#### WHAT TO DO:
Set down all of the records exactly, leaving none out.

#### DATASET EXTRACT

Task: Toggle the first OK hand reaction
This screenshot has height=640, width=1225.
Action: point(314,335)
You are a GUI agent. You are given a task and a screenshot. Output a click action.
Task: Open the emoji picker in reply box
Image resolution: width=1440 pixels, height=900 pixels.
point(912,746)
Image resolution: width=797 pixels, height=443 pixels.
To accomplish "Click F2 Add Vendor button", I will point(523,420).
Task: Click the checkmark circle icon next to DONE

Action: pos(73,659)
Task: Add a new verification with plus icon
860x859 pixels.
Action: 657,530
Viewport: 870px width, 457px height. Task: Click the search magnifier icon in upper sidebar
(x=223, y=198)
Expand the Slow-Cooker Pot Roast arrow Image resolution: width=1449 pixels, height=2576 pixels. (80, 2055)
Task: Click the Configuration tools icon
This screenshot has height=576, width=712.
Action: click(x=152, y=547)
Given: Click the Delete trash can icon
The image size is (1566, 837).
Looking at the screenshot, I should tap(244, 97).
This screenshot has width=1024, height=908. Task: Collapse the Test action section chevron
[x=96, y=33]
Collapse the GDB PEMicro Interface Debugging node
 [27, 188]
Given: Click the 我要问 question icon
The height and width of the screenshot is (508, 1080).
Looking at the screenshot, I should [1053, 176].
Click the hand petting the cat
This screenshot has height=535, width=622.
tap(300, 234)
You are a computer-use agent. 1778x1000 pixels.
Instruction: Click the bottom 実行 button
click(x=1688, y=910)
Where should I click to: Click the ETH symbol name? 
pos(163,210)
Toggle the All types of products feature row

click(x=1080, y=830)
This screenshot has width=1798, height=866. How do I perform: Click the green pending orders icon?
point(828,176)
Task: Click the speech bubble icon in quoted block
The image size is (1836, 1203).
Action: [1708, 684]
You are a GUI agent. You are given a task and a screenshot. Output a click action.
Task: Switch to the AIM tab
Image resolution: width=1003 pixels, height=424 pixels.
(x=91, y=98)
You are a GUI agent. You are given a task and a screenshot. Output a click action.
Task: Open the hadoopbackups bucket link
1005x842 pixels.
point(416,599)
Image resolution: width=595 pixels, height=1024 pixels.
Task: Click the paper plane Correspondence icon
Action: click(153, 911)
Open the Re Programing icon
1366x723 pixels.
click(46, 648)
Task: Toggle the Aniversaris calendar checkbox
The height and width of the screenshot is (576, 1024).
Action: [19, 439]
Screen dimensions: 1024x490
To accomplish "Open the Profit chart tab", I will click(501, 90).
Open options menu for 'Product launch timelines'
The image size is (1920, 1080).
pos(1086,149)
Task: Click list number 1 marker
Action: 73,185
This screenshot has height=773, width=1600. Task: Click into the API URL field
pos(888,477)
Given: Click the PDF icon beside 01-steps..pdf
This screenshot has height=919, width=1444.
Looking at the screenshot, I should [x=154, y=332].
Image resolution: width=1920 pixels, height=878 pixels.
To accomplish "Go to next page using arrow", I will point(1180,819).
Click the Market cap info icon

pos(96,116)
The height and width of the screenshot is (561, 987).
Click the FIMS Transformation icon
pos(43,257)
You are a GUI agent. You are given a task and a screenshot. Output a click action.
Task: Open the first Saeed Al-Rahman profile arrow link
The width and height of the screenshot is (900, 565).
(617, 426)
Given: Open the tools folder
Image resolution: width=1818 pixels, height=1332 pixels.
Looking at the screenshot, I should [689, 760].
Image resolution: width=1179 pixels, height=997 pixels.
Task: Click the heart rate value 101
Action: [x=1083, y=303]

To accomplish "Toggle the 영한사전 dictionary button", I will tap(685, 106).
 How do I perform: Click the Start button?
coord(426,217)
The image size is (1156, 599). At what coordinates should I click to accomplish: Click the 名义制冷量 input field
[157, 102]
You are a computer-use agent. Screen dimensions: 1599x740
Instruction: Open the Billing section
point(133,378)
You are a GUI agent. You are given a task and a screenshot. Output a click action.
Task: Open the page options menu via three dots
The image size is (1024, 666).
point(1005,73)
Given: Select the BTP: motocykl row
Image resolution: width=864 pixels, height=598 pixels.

########

#### YOUR SOLUTION:
Task: Toggle the first OK hand reaction
This screenshot has height=640, width=1225.
Action: point(314,335)
You are a GUI agent. You are given a task and a screenshot. Output a click action.
Task: Open the emoji picker in reply box
Image resolution: width=1440 pixels, height=900 pixels.
point(912,746)
Image resolution: width=797 pixels, height=443 pixels.
To accomplish "Click F2 Add Vendor button", I will point(523,420).
Task: Click the checkmark circle icon next to DONE

Action: pos(73,659)
Task: Add a new verification with plus icon
860x859 pixels.
Action: 657,530
Viewport: 870px width, 457px height. Task: Click the search magnifier icon in upper sidebar
(x=223, y=198)
Expand the Slow-Cooker Pot Roast arrow Image resolution: width=1449 pixels, height=2576 pixels. (80, 2055)
Task: Click the Configuration tools icon
This screenshot has height=576, width=712.
Action: click(x=152, y=547)
Given: Click the Delete trash can icon
The image size is (1566, 837).
Looking at the screenshot, I should tap(244, 97).
This screenshot has width=1024, height=908. Task: Collapse the Test action section chevron
[x=96, y=33]
Collapse the GDB PEMicro Interface Debugging node
 [27, 188]
Given: Click the 我要问 question icon
The height and width of the screenshot is (508, 1080).
Looking at the screenshot, I should [1053, 176].
Click the hand petting the cat
This screenshot has height=535, width=622.
tap(300, 234)
You are a computer-use agent. 1778x1000 pixels.
Instruction: Click the bottom 実行 button
click(x=1688, y=910)
Where should I click to: Click the ETH symbol name? 
pos(163,210)
Toggle the All types of products feature row

click(x=1080, y=830)
This screenshot has width=1798, height=866. How do I perform: Click the green pending orders icon?
point(828,176)
Task: Click the speech bubble icon in quoted block
The image size is (1836, 1203).
Action: [1708, 684]
You are a GUI agent. You are given a task and a screenshot. Output a click action.
Task: Switch to the AIM tab
Image resolution: width=1003 pixels, height=424 pixels.
(x=91, y=98)
You are a GUI agent. You are given a task and a screenshot. Output a click action.
Task: Open the hadoopbackups bucket link
1005x842 pixels.
point(416,599)
Image resolution: width=595 pixels, height=1024 pixels.
Task: Click the paper plane Correspondence icon
Action: click(153, 911)
Open the Re Programing icon
1366x723 pixels.
click(46, 648)
Task: Toggle the Aniversaris calendar checkbox
The height and width of the screenshot is (576, 1024).
Action: [19, 439]
Screen dimensions: 1024x490
To accomplish "Open the Profit chart tab", I will click(501, 90).
Open options menu for 'Product launch timelines'
The image size is (1920, 1080).
pos(1086,149)
Task: Click list number 1 marker
Action: 73,185
This screenshot has height=773, width=1600. Task: Click into the API URL field
pos(888,477)
Given: Click the PDF icon beside 01-steps..pdf
This screenshot has height=919, width=1444.
Looking at the screenshot, I should [x=154, y=332].
Image resolution: width=1920 pixels, height=878 pixels.
To accomplish "Go to next page using arrow", I will point(1180,819).
Click the Market cap info icon

pos(96,116)
The height and width of the screenshot is (561, 987).
Click the FIMS Transformation icon
pos(43,257)
You are a GUI agent. You are given a task and a screenshot. Output a click action.
Task: Open the first Saeed Al-Rahman profile arrow link
The width and height of the screenshot is (900, 565).
(617, 426)
Given: Open the tools folder
Image resolution: width=1818 pixels, height=1332 pixels.
Looking at the screenshot, I should [689, 760].
Image resolution: width=1179 pixels, height=997 pixels.
Task: Click the heart rate value 101
Action: [x=1083, y=303]

To accomplish "Toggle the 영한사전 dictionary button", I will tap(685, 106).
 How do I perform: Click the Start button?
coord(426,217)
The image size is (1156, 599). At what coordinates should I click to accomplish: Click the 名义制冷量 input field
[157, 102]
You are a computer-use agent. Screen dimensions: 1599x740
Instruction: Open the Billing section
point(133,378)
You are a GUI agent. You are given a task and a screenshot. Output a click action.
Task: Open the page options menu via three dots
The image size is (1024, 666).
point(1005,73)
Given: Select the BTP: motocykl row
Image resolution: width=864 pixels, height=598 pixels.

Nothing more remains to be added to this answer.